There are no more beautiful and moving stories of healing than those told by Rachel Naomi Remen. Kitchen Table Wisdom is one of those books I come back to again and again. Each of its brief stories renders a moment of discovery that reveals a life’s meaning to someone lost in pain or rigid routine. As moving as these stories are, I had never thought much about the relevance of such experiences to my own life. It didn’t seem possible that the sudden revelation of meaning – and the strength it provides – could possibly result from my own severe depression. Not making the connection probably means that I glossed over such thoughts as these:
The best stories have many meanings; their meaning changes as our capacity to understand and appreciate meaning grows. Revisiting such stories over the years, one wonders how one could not have seen their present meaning all along. … .
Knowing your own story requires having a personal response to life, an inner experience of life. It is possible to live a life without experiencing it.
She tells many stories that capture the awareness of purpose through such re-readings.
- A young athlete, embittered by the loss of a leg, emerges from depression when he finds he can help other young people going through the same kind of pain that he has suffered. His loss and depression themselves became the means by which he could help heal others, rather than the pure loss he had felt them to be.
- An emergency physician, after delivering hundreds of babies, stares into the face of one newborn as she opens her eyes for the first time, and he suddenly understands the meaning of the work he had done more as a technician than a human being.
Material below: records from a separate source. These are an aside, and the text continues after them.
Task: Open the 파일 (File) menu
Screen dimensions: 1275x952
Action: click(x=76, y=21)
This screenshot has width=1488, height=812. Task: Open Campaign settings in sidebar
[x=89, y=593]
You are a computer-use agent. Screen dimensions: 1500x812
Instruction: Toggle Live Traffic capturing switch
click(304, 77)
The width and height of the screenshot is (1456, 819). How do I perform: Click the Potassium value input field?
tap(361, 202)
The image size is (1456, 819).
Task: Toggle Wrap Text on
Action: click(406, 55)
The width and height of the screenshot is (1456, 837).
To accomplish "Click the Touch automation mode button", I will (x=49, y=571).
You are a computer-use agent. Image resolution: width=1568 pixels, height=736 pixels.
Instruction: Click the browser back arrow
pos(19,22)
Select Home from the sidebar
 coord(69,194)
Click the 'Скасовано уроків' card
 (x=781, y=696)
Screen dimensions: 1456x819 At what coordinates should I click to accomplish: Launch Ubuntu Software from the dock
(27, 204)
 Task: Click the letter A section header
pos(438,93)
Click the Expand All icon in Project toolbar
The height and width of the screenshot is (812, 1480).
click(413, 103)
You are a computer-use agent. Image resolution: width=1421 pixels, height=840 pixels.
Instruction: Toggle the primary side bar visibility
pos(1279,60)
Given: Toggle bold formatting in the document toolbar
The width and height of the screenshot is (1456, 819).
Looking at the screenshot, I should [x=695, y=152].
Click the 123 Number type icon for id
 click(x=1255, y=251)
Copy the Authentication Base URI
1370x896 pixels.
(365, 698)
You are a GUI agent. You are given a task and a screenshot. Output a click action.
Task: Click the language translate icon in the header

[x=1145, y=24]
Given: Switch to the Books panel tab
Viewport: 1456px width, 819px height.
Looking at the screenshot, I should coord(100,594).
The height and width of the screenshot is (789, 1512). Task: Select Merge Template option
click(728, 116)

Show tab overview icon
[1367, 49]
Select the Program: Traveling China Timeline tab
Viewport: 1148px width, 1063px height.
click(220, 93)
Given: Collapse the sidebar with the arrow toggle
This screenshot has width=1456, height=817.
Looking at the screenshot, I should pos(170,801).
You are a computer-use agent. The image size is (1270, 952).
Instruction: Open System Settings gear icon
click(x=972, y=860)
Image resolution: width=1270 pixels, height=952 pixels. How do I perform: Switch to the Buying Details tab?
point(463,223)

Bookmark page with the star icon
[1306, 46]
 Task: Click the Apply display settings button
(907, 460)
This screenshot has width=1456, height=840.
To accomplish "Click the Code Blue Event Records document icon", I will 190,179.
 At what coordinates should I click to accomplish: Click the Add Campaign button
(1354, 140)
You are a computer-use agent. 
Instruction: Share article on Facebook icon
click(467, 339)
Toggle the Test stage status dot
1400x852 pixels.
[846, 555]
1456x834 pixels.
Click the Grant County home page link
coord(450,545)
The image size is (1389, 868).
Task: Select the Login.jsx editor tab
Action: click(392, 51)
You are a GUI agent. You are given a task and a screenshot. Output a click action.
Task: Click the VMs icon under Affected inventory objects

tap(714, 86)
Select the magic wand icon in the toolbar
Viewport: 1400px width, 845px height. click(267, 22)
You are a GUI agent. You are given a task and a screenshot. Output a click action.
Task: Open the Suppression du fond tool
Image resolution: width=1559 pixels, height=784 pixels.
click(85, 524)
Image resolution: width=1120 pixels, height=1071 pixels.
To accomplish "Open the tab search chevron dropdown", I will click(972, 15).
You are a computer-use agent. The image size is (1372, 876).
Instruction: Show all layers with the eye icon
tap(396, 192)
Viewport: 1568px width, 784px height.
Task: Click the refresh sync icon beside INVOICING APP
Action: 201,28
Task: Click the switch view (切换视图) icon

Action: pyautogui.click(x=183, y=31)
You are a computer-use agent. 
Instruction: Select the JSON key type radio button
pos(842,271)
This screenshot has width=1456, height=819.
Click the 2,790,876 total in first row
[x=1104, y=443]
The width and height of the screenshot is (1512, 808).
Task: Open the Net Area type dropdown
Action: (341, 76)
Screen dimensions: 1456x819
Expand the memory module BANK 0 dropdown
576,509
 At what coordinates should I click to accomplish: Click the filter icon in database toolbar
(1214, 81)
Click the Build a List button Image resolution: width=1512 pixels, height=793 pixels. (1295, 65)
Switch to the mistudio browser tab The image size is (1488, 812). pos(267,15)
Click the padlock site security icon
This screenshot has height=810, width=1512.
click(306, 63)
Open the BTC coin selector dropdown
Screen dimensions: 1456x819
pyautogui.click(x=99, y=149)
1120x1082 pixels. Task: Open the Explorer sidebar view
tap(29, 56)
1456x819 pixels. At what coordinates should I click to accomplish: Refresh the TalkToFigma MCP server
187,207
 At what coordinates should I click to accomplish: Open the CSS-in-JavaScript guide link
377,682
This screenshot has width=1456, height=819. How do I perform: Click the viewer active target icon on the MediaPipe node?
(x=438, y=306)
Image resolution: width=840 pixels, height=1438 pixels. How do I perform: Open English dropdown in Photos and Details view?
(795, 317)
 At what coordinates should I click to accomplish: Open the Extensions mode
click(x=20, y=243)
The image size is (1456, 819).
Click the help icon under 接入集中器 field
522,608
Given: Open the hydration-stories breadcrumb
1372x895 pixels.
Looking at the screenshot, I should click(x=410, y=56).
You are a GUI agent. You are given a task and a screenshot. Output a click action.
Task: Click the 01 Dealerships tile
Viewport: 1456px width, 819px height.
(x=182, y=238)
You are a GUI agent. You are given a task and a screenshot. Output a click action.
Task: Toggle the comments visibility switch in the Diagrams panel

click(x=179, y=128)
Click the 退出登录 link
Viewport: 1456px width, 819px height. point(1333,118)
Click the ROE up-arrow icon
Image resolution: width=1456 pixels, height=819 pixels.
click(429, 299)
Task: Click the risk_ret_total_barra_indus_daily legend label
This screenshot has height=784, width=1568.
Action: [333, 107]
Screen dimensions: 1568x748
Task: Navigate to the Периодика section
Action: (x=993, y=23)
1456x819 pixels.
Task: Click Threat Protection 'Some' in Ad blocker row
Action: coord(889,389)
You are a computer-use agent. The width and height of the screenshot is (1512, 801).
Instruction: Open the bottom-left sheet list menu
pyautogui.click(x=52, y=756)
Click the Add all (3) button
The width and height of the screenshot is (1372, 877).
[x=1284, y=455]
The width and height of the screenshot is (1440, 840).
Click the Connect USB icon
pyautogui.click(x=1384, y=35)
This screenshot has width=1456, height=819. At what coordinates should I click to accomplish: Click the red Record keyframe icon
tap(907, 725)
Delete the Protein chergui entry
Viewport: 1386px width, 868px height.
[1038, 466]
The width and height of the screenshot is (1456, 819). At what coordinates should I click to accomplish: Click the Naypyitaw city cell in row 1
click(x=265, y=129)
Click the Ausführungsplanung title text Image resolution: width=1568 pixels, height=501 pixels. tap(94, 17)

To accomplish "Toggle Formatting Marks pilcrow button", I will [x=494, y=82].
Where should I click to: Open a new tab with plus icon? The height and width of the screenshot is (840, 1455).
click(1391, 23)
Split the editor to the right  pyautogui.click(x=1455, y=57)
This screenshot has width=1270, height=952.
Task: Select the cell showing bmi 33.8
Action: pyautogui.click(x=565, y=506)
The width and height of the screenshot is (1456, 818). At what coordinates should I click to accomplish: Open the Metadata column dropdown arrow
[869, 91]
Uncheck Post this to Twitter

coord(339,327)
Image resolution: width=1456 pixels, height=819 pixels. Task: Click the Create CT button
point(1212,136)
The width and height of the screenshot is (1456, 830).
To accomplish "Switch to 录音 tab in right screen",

This time “he felt his heart go out to her in welcome from all people everywhere, and tears came to his eyes.”
- An elderly man overcomes his fear of a risky cancer operation by recalling in a daydream his bonds of love with his wife, his best friend, his brother. They all appeared to him, their eyes expressing the love they felt for him in return – and more came. “[I]n the end there were more than fifty or sixty of them, crowding into the living room and even into the hall. In this way he had known that his life has been of value to many others and found that it was of value still.”
But how could such revelations come out of the depression I had experienced for decades? For a long time, I could only look back in anger, bitterness or grief at having lost so much of my life to this illness. It all seemed like such a waste. All I could think of was what I had not done, what I had missed doing, never believing that there was any other side to that story.
Somehow all that changed, as I realized that I had shifted at a fundamental level of belief. I was able to look back at depression as a long period of desperate searching to understand what it meant to be human. Of course, everyone doesn’t need to go through prolonged suffering of this sort to find meaning in their lives. But in my case, the only way to stop feeling less than human was to understand what it meant to be fully alive and to believe that I was capable of a “real” life. Depression continually presented one side of that coin. All I really had to do was turn it over.
But for a long time I put tight boundaries around the search for a way out of depression. I kept running rings around my inner self, trying to revive the belief that I could do so much more and escape the paralysis of will. How is it possible, I thought, to keep plodding through this cycle from brief energy to long depression to energy to depression over and over again, like the endless succession of seasons through the years?
I was always trying to heal so that I could write from my deepest self, be happy with my family, feel alive with hope about mastering whatever might come my way. It was mostly about becoming the star of the Me Show, and I was looking at the world as an audience. I could never get free of depression to find that sort of fulfillment.
In another re-reading, I found a passage in Viktor Frankl’s Man’s Search for Meaning that complemented Remen’s stories.
…[T]he true meaning of life is to be discovered in the world rather than within man or his own psyche, as though it were a closed system. … [B]eing human always points, and is directed, to something, or someone, other than oneself – be it a meaning to fulfill or another human being to encounter. The more one forgets himself – by giving himself to a cause to serve or another person to love – the more human he is … . In other words, self-actualization is possible only as a side-effect of self-transcendence.
Stepping away from the circular pursuit of my inner self was hard to do consciously, but it seemed to happen on its own. I gradually realized, for example, that the purpose of this blog was not limited to my initial idea: self-discovery and, to be honest, praise and recognition – the applause of an audience for an actor. It was also a reaching out to people with stories that might be helpful to them. There was a very different sense of fulfillment in that.
Frankl refers to transcendence of self, but that’s such an ethereal word. I can’t live transcendence, but I can respond to the calls for help I hear so often in the world of blogging – and I can learn much more from others’ stories than I can from journaling my thoughts in solitude. In that exchange of depression’s stories I’ve found meaning I had never grasped before. I’m still at work catching up with Rachel Naomi Remen’s idea of learning what such stories have really been about all along:
We carry with us every story we have ever heard and every story we have ever lived, filed away at some deep place in our memory. We carry most of those stories unread, as it were, until we have grown the capacity or the readiness to read them. When that happens they may come back to us filled with a previously unsuspected meaning. It is almost as if we have been collecting pieces of a greater wisdom, sometimes over many years without knowing.